Prep Time 15 minutes
Cook Time 35 minutes
Total Time 50 minutes
Servings: 4
Course: Main Course
Cuisine: American
Calories: 250

Ingredients
  

  • 2 medium sweet potatoes peeled and cubed
  • 2 apples Granny Smith apples cored and sliced
  • 1 head kale stems removed, torn into pieces
  • 3 tablespoons olive oil divided
  • 2 teaspoons fresh sage chopped
  • 1 teaspoon cinnamon
  • to taste salt and pepper

Equipment

  • Skillet or large ovenproof pan
  • Sharp Knife
  • Cutting Board
  • Measuring spoons

Method
 

  1. Preheat your oven to 425°F (220°C).
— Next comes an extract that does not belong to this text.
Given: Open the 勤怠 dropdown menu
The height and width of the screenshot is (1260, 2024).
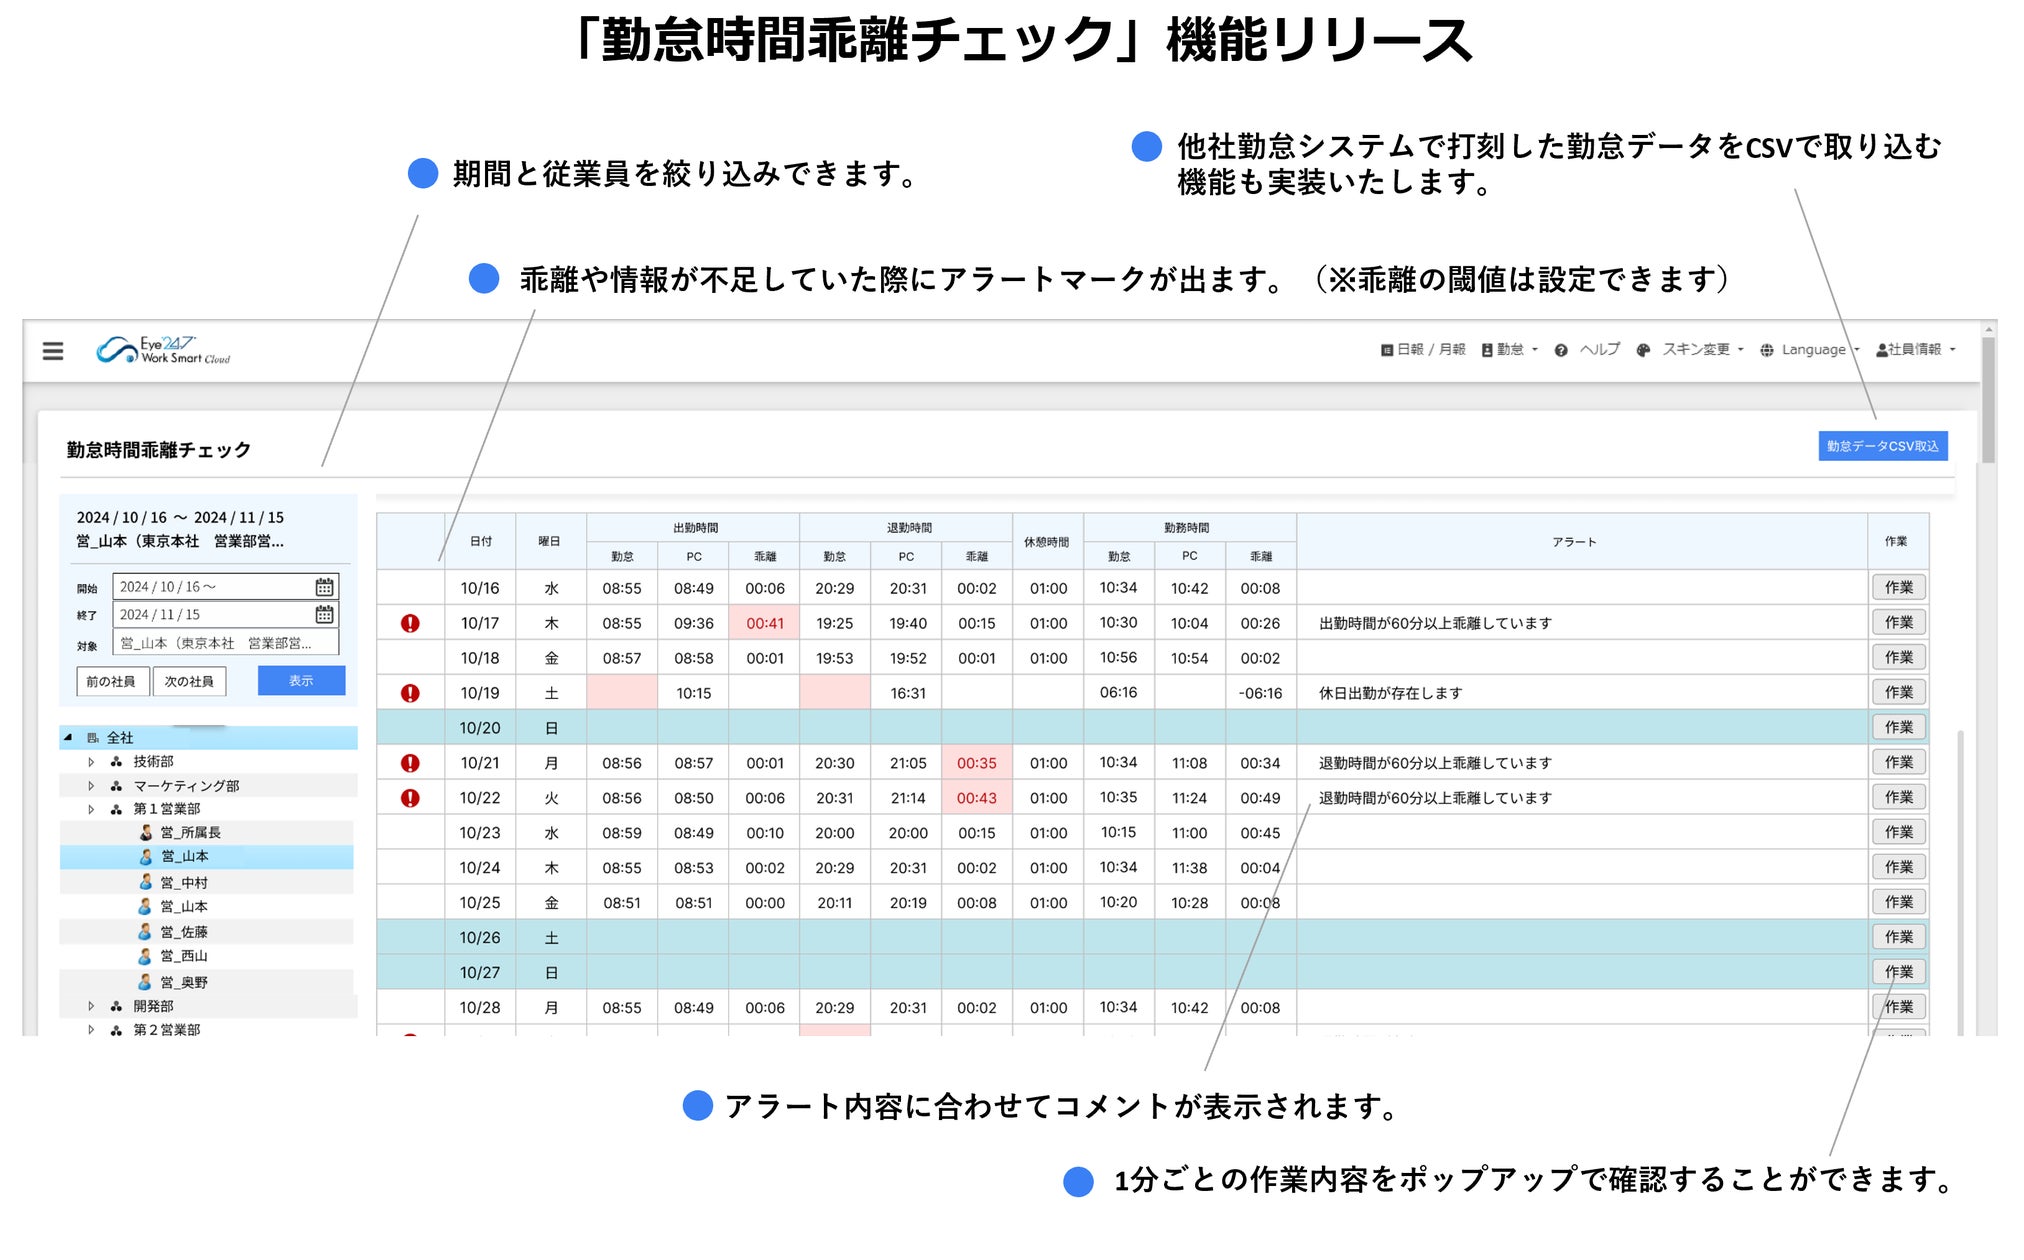Looking at the screenshot, I should click(x=1510, y=350).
Toss the cubed sweet potatoes and apple slices with 1 tablespoon of olive oil, the chopped sage, cinnamon, salt, and pepper until evenly coated.
  2. Spread the seasoned sweet potatoes and apples in an even layer in a preheated ovenproof skillet or pan.
  3. Roast in the oven for about 20-25 minutes, until the sweet potatoes are golden and tender, and the apples start to caramelize around the edges.
  4. Remove the skillet from the oven and drizzle 1 tablespoon of olive oil over the roasted mixture. Toss in torn kale pieces for texture and color. Mix gently to combine.
  5. Return the skillet to the oven and roast for another 8-10 minutes, until the kale is wilted and slightly crispy around the edges.
  6. Remove from the oven, give everything a gentle stir, and taste for seasoning, adding more salt or pepper if needed. The vegetables should be tender, with caramelized edges and a fragrant aroma of sage and spices.

Notes

Serve immediately for the best texture and flavor. Optional: sprinkle with toasted nuts or a drizzle of honey for added depth.